“Our dreams, they feel real while we’re in them right? Its only when we wake up then we realize that something was actually strange!” – Cobb, from Inception
“…most recent philosophers, since the Critique of Pure Reason by Immanuel Kant, have concluded that scientific knowledge is systematic knowledge of the nature of existing things as we perceive them, rather than as they are in themselves.” – Wikipedia, on objectivity
“Knowing is half the battle” – G.I. Joe
What can we actually know? If I had a nickel for all the late night Denny’s coffee and cigarette conversations I’ve had with friends how we might simply be brains in a jar being stimulated with electrodes, or straight-jacketed droolers in a padded asylum cell next to Jervis Tetch, I’d have enough nickels to fill my brain jar AND that full body embryonic cell Neo crawls out of in The Matrix.

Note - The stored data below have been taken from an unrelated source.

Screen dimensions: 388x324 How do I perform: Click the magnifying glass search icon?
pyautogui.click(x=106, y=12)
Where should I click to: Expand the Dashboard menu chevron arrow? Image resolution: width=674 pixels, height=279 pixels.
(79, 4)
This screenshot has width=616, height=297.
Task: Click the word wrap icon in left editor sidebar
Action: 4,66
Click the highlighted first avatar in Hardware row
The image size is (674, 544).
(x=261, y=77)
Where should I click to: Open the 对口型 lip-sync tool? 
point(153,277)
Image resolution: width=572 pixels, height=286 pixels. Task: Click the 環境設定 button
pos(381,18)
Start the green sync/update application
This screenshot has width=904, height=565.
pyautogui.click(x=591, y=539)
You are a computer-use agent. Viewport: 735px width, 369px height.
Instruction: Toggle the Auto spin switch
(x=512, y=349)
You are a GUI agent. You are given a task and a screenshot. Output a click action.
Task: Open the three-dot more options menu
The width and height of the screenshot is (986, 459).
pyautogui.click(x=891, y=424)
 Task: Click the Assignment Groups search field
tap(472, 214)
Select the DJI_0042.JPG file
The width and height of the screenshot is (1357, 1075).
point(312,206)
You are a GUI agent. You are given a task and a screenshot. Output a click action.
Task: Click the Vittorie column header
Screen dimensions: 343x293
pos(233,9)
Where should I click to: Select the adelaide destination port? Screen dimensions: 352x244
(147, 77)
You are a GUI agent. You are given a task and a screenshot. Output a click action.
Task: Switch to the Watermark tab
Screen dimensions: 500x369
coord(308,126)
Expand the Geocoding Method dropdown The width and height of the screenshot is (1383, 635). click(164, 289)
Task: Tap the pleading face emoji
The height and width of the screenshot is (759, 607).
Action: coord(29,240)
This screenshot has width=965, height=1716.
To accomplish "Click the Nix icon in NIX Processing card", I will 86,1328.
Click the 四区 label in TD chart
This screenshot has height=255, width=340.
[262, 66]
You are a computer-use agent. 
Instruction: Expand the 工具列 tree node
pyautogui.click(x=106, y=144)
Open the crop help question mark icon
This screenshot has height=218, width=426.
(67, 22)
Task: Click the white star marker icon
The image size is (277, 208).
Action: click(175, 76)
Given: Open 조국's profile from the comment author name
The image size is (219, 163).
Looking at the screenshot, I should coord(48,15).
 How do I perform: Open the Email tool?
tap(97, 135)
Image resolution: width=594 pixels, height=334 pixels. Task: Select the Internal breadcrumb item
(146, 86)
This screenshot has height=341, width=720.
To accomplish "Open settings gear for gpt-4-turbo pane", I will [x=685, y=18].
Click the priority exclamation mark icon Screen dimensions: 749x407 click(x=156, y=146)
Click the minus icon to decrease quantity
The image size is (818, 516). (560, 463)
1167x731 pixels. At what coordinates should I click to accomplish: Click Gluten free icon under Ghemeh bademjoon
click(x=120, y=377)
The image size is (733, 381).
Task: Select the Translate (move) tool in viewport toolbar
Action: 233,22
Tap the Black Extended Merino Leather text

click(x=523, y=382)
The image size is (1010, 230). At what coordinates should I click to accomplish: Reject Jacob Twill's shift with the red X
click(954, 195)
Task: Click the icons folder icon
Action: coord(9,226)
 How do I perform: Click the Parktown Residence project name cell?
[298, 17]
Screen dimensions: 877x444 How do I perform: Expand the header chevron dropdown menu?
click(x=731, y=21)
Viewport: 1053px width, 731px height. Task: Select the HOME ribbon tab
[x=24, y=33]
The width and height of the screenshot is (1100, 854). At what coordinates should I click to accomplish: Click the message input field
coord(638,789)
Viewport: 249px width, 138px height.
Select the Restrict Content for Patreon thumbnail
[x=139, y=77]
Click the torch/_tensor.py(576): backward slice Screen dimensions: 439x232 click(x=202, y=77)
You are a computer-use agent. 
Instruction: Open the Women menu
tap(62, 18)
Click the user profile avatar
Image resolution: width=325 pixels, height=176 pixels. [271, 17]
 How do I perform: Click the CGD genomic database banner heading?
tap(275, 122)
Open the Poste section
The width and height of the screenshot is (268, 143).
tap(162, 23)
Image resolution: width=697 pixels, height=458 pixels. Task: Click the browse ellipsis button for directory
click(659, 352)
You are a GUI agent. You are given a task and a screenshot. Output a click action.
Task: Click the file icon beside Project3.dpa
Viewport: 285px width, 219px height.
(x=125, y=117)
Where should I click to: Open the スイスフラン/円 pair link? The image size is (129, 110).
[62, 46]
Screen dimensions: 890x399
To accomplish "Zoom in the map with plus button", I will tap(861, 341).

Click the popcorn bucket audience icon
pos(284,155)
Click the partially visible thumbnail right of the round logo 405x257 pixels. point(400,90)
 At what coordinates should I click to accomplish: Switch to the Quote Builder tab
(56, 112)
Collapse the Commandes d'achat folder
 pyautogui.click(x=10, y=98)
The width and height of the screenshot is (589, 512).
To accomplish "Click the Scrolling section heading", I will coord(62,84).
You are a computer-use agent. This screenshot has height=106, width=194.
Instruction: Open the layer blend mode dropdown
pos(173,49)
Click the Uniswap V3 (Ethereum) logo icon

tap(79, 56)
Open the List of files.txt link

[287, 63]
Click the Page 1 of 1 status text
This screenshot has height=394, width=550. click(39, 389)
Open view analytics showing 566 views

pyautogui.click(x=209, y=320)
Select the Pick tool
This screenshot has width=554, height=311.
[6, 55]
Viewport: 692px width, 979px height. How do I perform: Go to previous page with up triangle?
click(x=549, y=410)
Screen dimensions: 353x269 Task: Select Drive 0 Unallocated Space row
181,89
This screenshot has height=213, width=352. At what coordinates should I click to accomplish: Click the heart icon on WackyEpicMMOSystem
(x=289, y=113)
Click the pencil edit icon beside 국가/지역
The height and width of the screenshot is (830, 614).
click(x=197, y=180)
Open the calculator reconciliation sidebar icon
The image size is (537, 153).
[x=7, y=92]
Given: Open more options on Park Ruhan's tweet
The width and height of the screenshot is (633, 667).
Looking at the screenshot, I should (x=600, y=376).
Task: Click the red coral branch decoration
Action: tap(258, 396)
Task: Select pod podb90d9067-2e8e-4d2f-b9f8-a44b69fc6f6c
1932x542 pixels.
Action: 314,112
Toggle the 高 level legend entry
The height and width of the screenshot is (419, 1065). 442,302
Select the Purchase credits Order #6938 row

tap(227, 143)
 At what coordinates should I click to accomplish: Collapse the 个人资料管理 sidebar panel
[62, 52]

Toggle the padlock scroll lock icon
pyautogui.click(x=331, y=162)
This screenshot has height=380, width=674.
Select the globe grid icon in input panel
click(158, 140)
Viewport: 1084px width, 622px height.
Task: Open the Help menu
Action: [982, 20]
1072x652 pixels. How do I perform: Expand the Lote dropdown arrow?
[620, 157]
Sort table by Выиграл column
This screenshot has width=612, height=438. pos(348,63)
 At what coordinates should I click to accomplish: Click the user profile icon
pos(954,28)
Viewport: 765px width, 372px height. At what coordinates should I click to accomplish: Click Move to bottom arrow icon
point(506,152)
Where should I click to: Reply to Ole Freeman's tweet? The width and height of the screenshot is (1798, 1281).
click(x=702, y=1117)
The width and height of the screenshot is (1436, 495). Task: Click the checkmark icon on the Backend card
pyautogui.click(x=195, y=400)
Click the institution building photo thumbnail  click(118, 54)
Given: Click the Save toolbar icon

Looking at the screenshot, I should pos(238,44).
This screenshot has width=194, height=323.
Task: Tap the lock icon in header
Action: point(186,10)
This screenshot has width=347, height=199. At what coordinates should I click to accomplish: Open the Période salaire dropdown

As much as we pride ourselves on reason and rationalism, Inception surfaces how subjective our perception is. Working from either the character of Cobb or the perceptual limitations of the viewer, the film Inception toys with our limited perception to know anything with certainty in a way that mirrors real life.
Regarding any true objective knowledge or understanding of reality, “many scholars have now concluded the proper term lies closer to a collective subjectivity on what we all can agree to…” – again, Wikipedia
By this assertion, the best we can hope for are some collective, agreed upon perceptions about our universe – we can never know anything resembling ultimate or true objectivity. This brings into question our limitations in regard to observation, reason, and experience. Cobb believes he has created a simulcrum of his wife Mal, and notes, “I can’t imagine you with all your complexity, all your perfection, all your imperfection. Look at you. You are just a shade of my real wife. You’re the best I can do; but I’m sorry, you are just not good enough.”
This is a fascinating statement because although it purports to address his human limitations… but how can he even be certain of this? What if he DID capture her perfectly? What if the dissatisfaction stems from the fact that he has over-idealized her?
Regarding Mal: “She locked away a secret, deep inside herself, something she once knew to be true… but chose to forget.”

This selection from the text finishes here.